Noosphere89 comments on EIS V: Blind Spots In AI Safety Interpretability Research

Noosphere89 17 Feb 2023 14:51 UTC
LW: 4 AF: 3
−3
AF
I strongly downvoted with this post, primarily because contra you, I do actually think reframing/reinventing is valuable, and IMO I think that the case for reframing/reinventing things is strawmanned here.

There is one valuable part of this post, and that interpretability doesn’t have good result-incentives. I agree with this criticism, but given the other points of the post, I would strongly downvote it.
- scasper 17 Feb 2023 16:30 UTC
  LW: 6 AF: 2
  6
  AF Parent
  This seems interesting. I do not know of steelmen for isolation, renaming, reinventing, etc. What is yours?
  - Noosphere89 17 Feb 2023 16:43 UTC
    1 point
    0
    Parent
    In this case, one of the steelmanned case for reframing/reinventing being productive is this post:
    
    https://www.lesswrong.com/posts/ZZNM2JP6YFCYbNKWm/nothing-new-productive-reframing
    
    The big reason reframing/reinventing is productive is we are neither logically omniscient, nor are we Bayesian optimal, that is we don’t update on all the data we receive, which makes reframings or reinventing things like shortcuts.
    
    Also, reinventing things can give you more bits by learning general processes for how to do something, unlike black boxes which only give you the output.

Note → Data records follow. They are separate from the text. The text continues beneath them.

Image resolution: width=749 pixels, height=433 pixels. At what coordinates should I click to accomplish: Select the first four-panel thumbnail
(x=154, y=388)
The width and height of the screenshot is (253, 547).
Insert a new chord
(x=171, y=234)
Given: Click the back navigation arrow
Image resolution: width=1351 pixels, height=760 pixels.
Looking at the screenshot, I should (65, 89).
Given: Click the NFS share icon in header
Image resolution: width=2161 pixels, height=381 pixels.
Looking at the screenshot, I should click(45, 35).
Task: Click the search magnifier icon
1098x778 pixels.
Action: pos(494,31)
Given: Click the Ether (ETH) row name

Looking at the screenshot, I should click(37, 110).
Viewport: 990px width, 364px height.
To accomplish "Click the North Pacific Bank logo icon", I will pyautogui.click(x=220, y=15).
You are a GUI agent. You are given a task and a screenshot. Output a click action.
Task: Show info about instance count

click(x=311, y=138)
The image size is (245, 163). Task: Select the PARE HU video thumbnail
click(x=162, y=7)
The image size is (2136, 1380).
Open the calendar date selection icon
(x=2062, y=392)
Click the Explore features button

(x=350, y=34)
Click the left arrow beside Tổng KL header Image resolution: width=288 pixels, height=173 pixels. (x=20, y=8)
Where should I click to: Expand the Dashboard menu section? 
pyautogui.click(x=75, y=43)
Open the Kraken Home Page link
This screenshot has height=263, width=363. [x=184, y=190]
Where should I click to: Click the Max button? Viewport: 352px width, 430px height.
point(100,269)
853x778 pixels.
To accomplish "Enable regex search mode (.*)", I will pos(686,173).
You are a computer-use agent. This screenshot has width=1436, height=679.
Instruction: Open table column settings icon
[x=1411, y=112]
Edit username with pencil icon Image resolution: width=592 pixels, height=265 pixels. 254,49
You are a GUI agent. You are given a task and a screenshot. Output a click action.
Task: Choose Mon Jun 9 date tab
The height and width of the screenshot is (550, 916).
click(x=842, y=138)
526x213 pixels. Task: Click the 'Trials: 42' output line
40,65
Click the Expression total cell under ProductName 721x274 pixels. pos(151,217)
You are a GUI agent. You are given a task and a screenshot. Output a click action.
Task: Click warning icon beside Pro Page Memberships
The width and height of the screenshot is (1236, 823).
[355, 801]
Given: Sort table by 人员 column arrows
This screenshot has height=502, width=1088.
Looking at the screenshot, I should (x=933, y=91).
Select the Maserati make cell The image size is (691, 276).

    - scasper 17 Feb 2023 16:53 UTC
      1 point
      0
      Parent
      I see the point of this post. No arguments with the existence of productive reframing. But I do not think this post makes a good case for reframing being robustly good. Obviously, it can be bad too. And for the specific cases discussed in the post, the post you linked doesn’t make me think “Oh, these are reframed ideas, so good—glad we are doing redundant work in isolation.”
      For example with polysemanticity/superposition I think that TAISIC’s work has created generational confusion and insularity that are harmful. And I think TAISIC’s failure to understand that MI means doing program synthesis/induction/language-translation has led to a lot of unproductive work on toy problems using methods that are unlikely to scale.